TI Gives Non-Zero Free Energy Change with Dummy Perturbation

fjclark commented 2 years ago

Hello,

When calculating the free energy change for a perturbation involving only dummy atoms to dummy atoms, MBAR gives exactly zero kcal/ mol, as expected, whereas TI gives positive free energies which vary dramatically with delta_lambda. My version of Sire is only two commits behind devel and the files to reproduce the issue are here.

With the default delta_lambda = 0.001, and two lambda windows at 0 and 1, I get a free energy change of 0.8 kcal / mol. This drops to < 0.1 kcal / mol if I increase delta_lambda to 0.01, and increases substantially when I drop delta_lambda to 0.0005. If I add a lambda window at 0.001, the free energy increases to > 10^6 kcal / mol due to a gradient of > 10^7 kcal / mol for this window. Checking the reduced perturbed energies shows that the energies at the end points are identical, although there is a difference compared to the energies at lambda = 0.001.

By modifying this function I'm able to see that the non-zero gradients are exclusively due to changes in "lamhd". However, because all final and initial parameters are identical, it looks like the lamhd-dependent terms here should be symmetrical about lamdh = 0.5, and therefore I would expect equal and opposite gradients giving an overall free energy change of 0 when lambda windows are symmetrical about 0.5.

I've come across another situation where the gradient seems unreliable, although this could be due to my changes to sire. When turning on Boresch restraints between a protein and ligand (again using a dummy pert file) using this version of Sire and this input, I see very infrequent jumps to extremely negative gradients, while the reduced perturbed energies for neighbouring lambda values remain very similar. I only see this at lambda = 0.000, and I see it for each of five runs. The spikes are at the same values of total simulation time for each run (x-axis should show simulation time from 0 to 5 ns):

The MBAR estimate for the free energy change is as expected.

Any help with this would be greatly appreciated.

Thanks, Finlay

jmichel80 commented 2 years ago

Hi @fjclark

Could you check if the issue is replicated across platforms (OpenCL, CPU) ?
Check also if the issue occurs if you set the initial and final types to a non dummy type (e.g. 'c3') . The 'du' type is used to tell the code to apply softcore potentials, meaning interactions are scaled using lam(t/f)d flags. It is possible there is a bug meaning we do not cover this edge case where an atom in a dummy state initially is converted into a dummy atom in a final state.
Can you also print the single point energies (system.energies() ) from Sire (in OpenMMMD.py) at the beginning of each simulation?). This will help understand which forcefield terms are lambda dependent.
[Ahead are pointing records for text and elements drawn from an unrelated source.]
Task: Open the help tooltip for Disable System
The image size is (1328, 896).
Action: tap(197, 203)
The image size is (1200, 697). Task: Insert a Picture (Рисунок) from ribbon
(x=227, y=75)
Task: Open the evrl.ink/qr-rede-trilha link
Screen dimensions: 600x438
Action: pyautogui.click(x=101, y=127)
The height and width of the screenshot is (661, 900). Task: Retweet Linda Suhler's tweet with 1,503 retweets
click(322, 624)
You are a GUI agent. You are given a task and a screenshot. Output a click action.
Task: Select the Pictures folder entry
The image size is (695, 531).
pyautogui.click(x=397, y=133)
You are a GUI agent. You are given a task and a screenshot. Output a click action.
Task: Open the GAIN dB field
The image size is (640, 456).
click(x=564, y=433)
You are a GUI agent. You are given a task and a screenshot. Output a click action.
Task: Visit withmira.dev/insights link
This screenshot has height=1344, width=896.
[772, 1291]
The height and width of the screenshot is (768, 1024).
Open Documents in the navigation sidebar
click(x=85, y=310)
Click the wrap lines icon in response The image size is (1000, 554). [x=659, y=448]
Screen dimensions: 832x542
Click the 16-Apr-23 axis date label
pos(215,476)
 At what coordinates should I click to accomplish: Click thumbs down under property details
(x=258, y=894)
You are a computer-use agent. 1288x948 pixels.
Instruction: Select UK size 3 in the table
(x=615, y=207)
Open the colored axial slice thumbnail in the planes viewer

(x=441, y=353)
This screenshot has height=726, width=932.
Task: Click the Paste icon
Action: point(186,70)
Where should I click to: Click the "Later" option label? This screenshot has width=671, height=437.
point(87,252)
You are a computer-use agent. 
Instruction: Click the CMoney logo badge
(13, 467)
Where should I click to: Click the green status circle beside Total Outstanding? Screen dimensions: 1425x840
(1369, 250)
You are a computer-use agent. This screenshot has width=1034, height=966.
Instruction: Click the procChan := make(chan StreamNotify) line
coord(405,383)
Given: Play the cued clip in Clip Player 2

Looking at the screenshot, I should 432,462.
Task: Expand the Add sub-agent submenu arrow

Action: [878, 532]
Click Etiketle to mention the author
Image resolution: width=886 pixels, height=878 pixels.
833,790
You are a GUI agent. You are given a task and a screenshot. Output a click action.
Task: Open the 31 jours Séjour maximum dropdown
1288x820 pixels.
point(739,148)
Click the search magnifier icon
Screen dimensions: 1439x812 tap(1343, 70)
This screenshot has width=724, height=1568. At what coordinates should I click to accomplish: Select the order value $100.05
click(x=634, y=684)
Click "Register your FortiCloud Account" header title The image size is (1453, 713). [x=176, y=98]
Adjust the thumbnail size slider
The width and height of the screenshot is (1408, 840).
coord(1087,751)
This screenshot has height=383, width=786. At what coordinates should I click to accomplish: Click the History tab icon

fjclark commented 2 years ago

Hi @jmichel80

When using OpenCL, the free energy estimate halves to ~ 0.4 kcal mol-1. The gradient at lambda = 1 stays very similar, so this is due to a reduction in the gradient at lambda = 0. With CPU, this seems to be running extremely slowly and I still don't have any results.
I get the same issue when running with initial and final atoms both have non-dummy types, with exactly the same gradient. Also, the figure above showing spikes in the gradient was obtained for a perturbation between non-dummy atoms with the same charges/ LJ parameters. I notice that there is no non-dummy to non-dummy group in OpenMMMD.py, and that when using dummy atoms, I see

Num bonds 1-4 From Dummy = 73 Num bonds 1-4 From Dummy To Dummy = 0

But this doesn't seem to be the cause of the gradient issue.

Checking the energies at the start of the simulation, on gpu, the energies at lambda = 0 and 1 seem to be identical, as expected. However, the energies at lambda = 0.001 also seem to be identical, but I would have expected a difference because the reduced perturbed energies are slightly different at each evaluation in simfile.dat. The initial energies also seem to be identical between gpu and opencl at lambda = 0 (see outputs here).

jmichel80 commented 2 years ago

CPU will be very slow for a protein-ligand simulation, but running just a few timesteps should be enough to find out if the gradients are null.
Can you also check if the same behaviour is observed in a vacuum or free simulation ?

fjclark commented 2 years ago

Thanks.

Yes, I am just waiting to see the first gradient evaluation, but even this hasn't happened.
For a free simulation, the TI free energy change is very small, but still non-zero (-0.001461 kcal mol-1)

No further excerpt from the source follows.